J’envoie à mes anges un morceau scientifique[1], en réponse à la généreuse lettre de M. le duc de La Vallière. Je crois que Thieriot fera imprimer tout cela pour l’édification du prochain ; mais si Thieriot n’a pas assez de crédit, je me mets toujours sous les ailes de mes anges. Je ne suis pas fâché de faire voir tout doucement que le théâtre est plus ancien que la chaire, et qu’il vaut mieux.

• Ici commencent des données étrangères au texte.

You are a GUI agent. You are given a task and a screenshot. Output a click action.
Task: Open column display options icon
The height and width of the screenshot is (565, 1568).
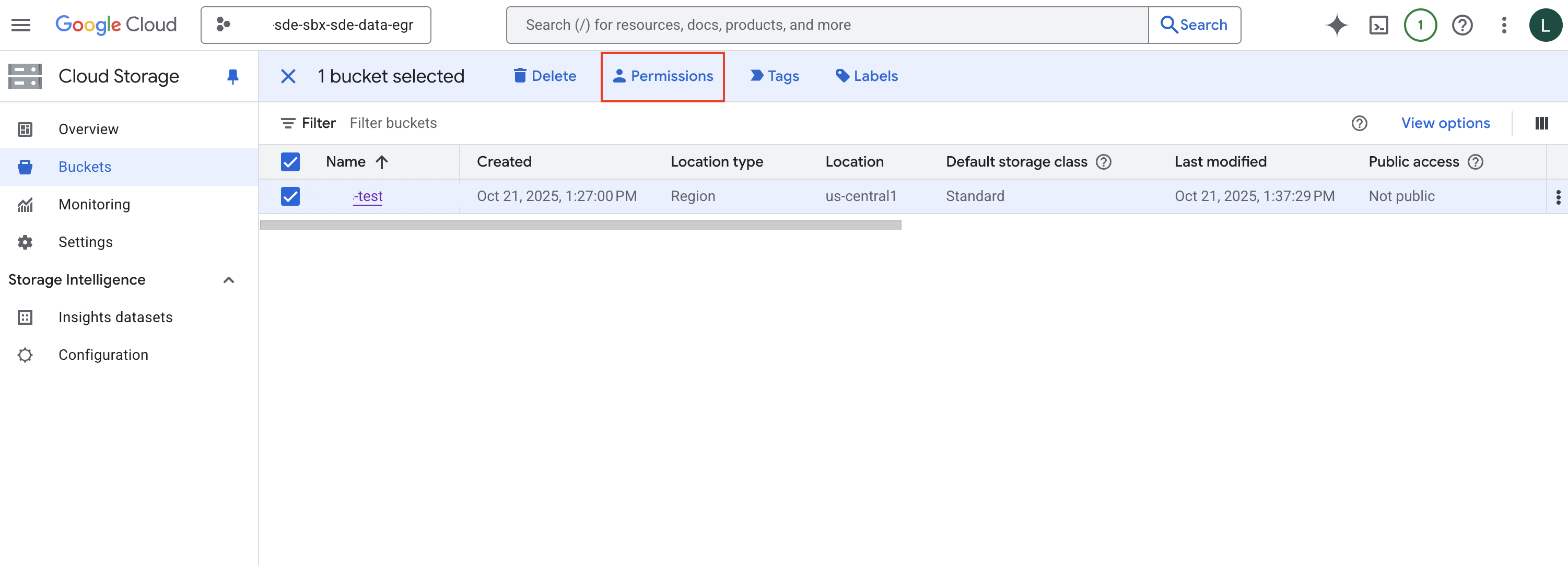(x=1541, y=124)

Je ne sais qui a fait la Consultation de Mlle Clairon à un avocat. Je ne connaissais pas l’anecdote du reposoir et des mille écus ; je vois qu’on ne fait rien sur la terre, en enfer, et au ciel, que pour de l’argent ; une religion qui veut attacher de l’infamie à Cinna est elle-même ce qu’il y a de plus infâme. Il faut pourtant ne pas se mettre en colère ; mais comment lire, sans se fâcher, le détestable style du détestable avocat qui a fait un mémoire si inlisible ?

Ou me mande qu’on n’entend pas un mot de ce que dit Lekain, qu’il étouffe de graisse, et que les autres acteurs, excepté Mlle Clairon, font étouffer d’ennui : cela est-il vrai ? J’en serais fâché pour Oreste. Daignez-vous toujours aimer cet Oreste ? Conservez au moins vos bontés pour celui qui a purgé ce beau sujet des amours ridicules qui l’avaient défiguré.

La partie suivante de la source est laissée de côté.